Apertium does not add that as yet not.
Examples:
afr: Johnnie is nie dood nie.
nld:Johnnie is niet dood.
afr:Maar sy het nie omgegee nie.
nld: Maar zij gaf er niet om.
There are cases where Afrikaans only has one negative element in the sentence but that is rare and I'm not quite sure how that works. They are typically short utterances in the present tense. I don't think you ever get two 'nie'-s at the end of the phrase.
The double negation can be triggered by other words besides nie itself that imply a negation like:
*geen, g'n
*niemand
*niks
*nooit
*moenie
afr: Dis g'n wonder nie.
nld: 't Is geen wonder.
afr: Dit was 'n dag wat ek nooit sal vergeet nie.
nld: Dit was een dag die ik nooit zal vergeten.

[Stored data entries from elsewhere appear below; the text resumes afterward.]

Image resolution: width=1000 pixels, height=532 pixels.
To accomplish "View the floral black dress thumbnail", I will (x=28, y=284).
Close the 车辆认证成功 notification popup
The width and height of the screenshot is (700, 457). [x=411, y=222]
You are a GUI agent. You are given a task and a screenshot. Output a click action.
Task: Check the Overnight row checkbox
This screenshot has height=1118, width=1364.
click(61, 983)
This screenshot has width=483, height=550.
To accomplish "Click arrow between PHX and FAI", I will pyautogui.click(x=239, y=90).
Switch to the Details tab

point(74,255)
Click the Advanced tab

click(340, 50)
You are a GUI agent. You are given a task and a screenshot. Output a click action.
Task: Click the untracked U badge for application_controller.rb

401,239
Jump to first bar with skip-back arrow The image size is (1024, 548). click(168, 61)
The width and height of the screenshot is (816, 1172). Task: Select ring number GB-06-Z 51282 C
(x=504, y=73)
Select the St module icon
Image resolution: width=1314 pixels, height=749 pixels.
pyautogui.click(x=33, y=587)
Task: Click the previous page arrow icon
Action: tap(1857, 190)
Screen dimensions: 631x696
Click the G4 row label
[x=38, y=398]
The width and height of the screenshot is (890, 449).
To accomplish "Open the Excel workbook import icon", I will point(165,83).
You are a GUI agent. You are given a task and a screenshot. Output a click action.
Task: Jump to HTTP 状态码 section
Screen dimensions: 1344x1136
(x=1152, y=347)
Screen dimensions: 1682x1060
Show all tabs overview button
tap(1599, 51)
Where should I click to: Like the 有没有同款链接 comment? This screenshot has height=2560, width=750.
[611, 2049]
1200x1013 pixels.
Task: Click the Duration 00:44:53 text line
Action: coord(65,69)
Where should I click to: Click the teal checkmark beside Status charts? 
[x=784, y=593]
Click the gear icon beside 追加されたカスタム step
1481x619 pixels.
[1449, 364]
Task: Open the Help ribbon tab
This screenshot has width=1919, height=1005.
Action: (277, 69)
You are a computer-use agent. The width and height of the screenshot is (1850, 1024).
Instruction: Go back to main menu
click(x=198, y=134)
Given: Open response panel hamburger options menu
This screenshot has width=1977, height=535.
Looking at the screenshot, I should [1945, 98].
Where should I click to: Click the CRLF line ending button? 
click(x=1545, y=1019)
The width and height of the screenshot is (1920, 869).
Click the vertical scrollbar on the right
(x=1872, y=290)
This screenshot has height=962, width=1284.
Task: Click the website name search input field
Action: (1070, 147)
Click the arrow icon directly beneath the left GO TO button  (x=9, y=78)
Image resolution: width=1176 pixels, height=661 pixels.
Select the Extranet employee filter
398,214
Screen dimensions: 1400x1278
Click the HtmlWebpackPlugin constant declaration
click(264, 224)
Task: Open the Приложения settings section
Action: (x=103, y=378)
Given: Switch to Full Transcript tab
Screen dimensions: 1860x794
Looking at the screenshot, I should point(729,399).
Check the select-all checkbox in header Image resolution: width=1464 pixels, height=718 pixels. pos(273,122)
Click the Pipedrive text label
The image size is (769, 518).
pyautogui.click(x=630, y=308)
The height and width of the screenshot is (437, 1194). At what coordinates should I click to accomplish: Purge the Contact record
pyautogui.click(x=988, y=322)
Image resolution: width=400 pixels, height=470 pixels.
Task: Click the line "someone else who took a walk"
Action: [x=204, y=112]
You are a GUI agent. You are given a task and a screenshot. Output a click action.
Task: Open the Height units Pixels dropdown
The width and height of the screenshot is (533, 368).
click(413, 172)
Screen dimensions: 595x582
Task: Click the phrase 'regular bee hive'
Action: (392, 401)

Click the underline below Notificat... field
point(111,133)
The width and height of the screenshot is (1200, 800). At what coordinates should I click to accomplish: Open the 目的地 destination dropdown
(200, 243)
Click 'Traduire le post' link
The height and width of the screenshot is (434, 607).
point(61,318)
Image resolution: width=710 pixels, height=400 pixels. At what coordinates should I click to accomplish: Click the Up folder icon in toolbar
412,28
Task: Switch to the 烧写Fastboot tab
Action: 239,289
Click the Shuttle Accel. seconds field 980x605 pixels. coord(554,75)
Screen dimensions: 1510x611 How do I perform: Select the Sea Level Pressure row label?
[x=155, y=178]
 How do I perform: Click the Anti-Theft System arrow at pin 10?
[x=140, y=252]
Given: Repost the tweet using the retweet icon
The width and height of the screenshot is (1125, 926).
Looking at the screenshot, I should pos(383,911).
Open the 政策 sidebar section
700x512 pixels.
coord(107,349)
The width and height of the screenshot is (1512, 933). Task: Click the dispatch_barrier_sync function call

afr: Ek het niks gedoen nie.
nld: Ik heb niets gedaan.
Moenie initiates a negative imperative:
afr: Moenie huil nie!
nld: Huil niet!
Sometimes the distance between the two negatives is quite large, e.g. when a subordinate clause intervenes:
afr: Niemand is nog in hegtenis geneem nadat 'n man Maandagaand buite die bekende M-kern-apteek in Bellville in die Wes-Kaap verskeie kere in die been geskiet is nie.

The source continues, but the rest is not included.